* PAGE *
--- BEGIN ---

Riveting, inspiring, and sometimes hilarious.

If you made a recording to be heard by the aliens who found the iPod, what would you record?

For 11-year-old Alex Petroski, it's easy. He records everything. He records the story of how he travels to New Mexico to a rocket festival with his dog, Carl Sagan, and his rocket. He records finding out that a man with the same name and birthday as his dead father has an address in Las Vegas. He records eating at Johnny Rockets for the first time with his new friends, who are giving him a ride to find his dead father (who might not be dead!), and losing Carl Sagan in the wilds of Las Vegas, and discovering he has a half sister. He even records his own awful accident. Cheng delivers a sweet, soulful debut novel with a brilliant, refreshing structure. His characters manage to come alive through the “transcript” of Alex’s iPod recording, an odd medium that sounds like it would be confusing but really works. Taking inspiration from the Voyager Golden Record released to space in 1977, Alex, who explains he has “light brown skin,” records all the important moments of a journey that takes him from a family of two to a family of plenty.

--- END ---

* DATASET *
--- BEGIN ---

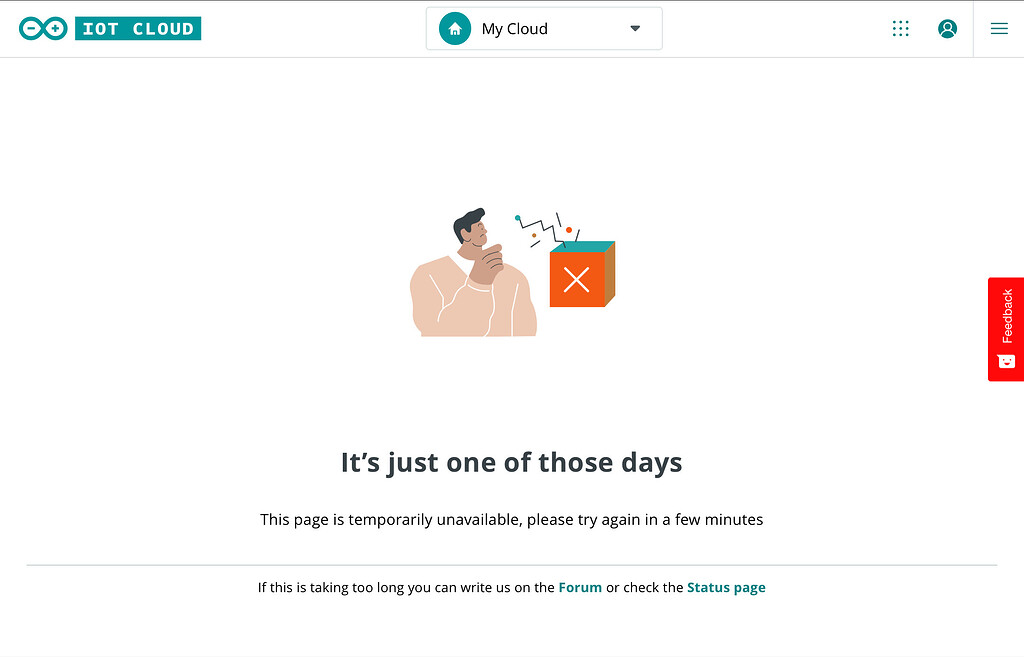Click the home icon in the space selector
The image size is (1024, 658).
click(x=455, y=29)
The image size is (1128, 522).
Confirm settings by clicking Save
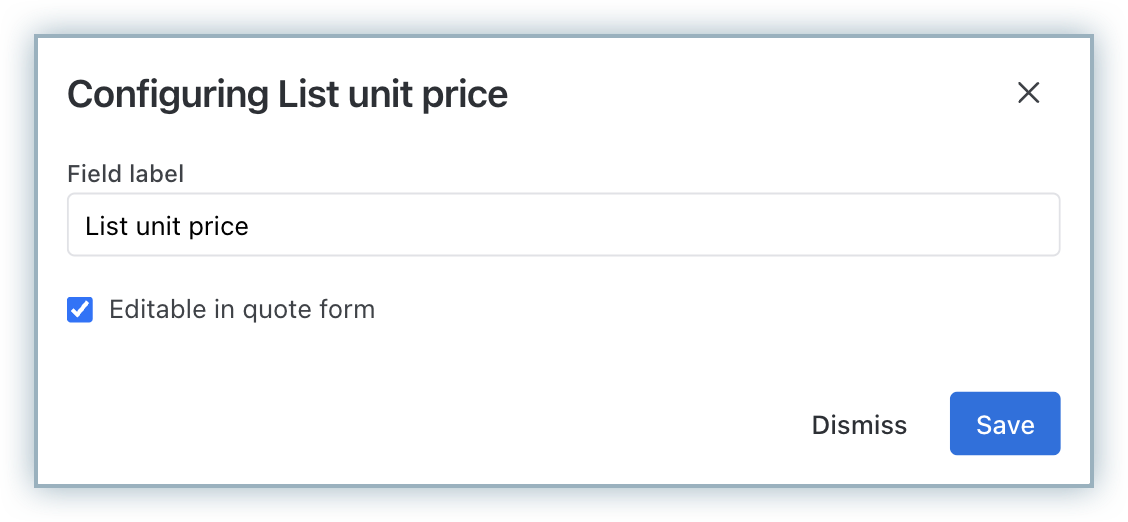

--- END ---

* TASKS TO PERFORM *
A: Copy out the full book review, word for word.
B: Put the lines of the listing into a numbered list, skipping any blank lines and omitting the pictures.

* OUTPUTS *
A:
Riveting, inspiring, and sometimes hilarious.

If you made a recording to be heard by the aliens who found the iPod, what would you record?

For 11-year-old Alex Petroski, it's easy. He records everything. He records the story of how he travels to New Mexico to a rocket festival with his dog, Carl Sagan, and his rocket. He records finding out that a man with the same name and birthday as his dead father has an address in Las Vegas. He records eating at Johnny Rockets for the first time with his new friends, who are giving him a ride to find his dead father (who might not be dead!), and losing Carl Sagan in the wilds of Las Vegas, and discovering he has a half sister. He even records his own awful accident. Cheng delivers a sweet, soulful debut novel with a brilliant, refreshing structure. His characters manage to come alive through the “transcript” of Alex’s iPod recording, an odd medium that sounds like it would be confusing but really works. Taking inspiration from the Voyager Golden Record released to space in 1977, Alex, who explains he has “light brown skin,” records all the important moments of a journey that takes him from a family of two to a family of plenty.

B:
1. Click the home icon in the space selector
2. The image size is (1024, 658).
3. click(x=455, y=29)
4. The image size is (1128, 522).
5. Confirm settings by clicking Save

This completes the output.